Natural Resources Canada Library - Ottawa (Earth Sciences)
 
ProgramAquifer Assessment & support to mapping, Groundwater Geoscience
Released2018 02 16
AbstractUnderstanding surface water and groundwater interactions is crucial to integrated resource management. Obtaining relevant data is a first step, but finding and retrieving the data is challenging because the data are often scattered amongst databases maintained by different groundwater and surface water agencies, such as in Ontario. The emergence of data networks and web portals addresses this challenge partially, insofar as users can then access the data in a uniform way. However, there remain significant challenges in data discoverability and connectivity: (1) web portals are often difficult to find and use, and (2) links between different databases are absent. The latter is a major impediment to integrated resource management, due to the relative unavailability of data about relations between surface water and groundwater entities. Linked Data overcomes these challenges by describing links between entities on the web, using Semantic Web techniques, enabling the relations to be found and retrieved with web browsers and search engines. This complements existing web portals through re-use of their data access mechanisms while providing value-added information in the form of links.

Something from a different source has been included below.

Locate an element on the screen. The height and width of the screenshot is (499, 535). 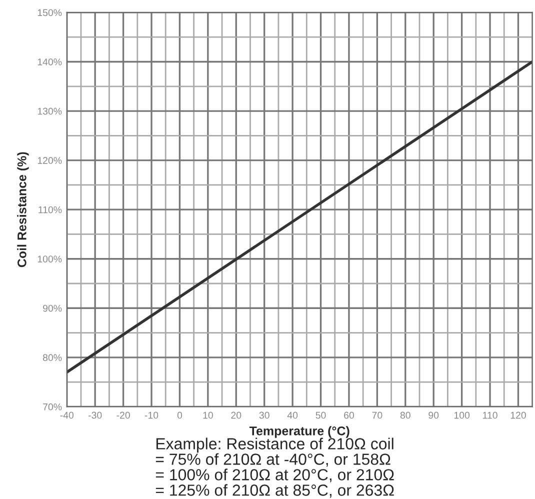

Presented will be recent results from a project prototyping Linked Data for the Canadian hydro community. Water wells, aquifers, and monitoring sites from the Groundwater Information Network (Natural Resources Canada) are linked to watersheds, catchments and major water bodies from the National Hydrographic Network (Natural Resources Canada), and to stream gauges from the National Hydrometric Network (Environment and Climate Change Canada). This enables users to find and retrieve targeted information about surface water and groundwater interactions in the region. Planned future work includes expanding nationally within Canada, as well as internationally to the US to capture cross-border interactions. These early results position Linked Data as the next frontier in providing data for integrated resource management, particularly in situations where data is distributed amongst many agencies, as is the case in Ontario.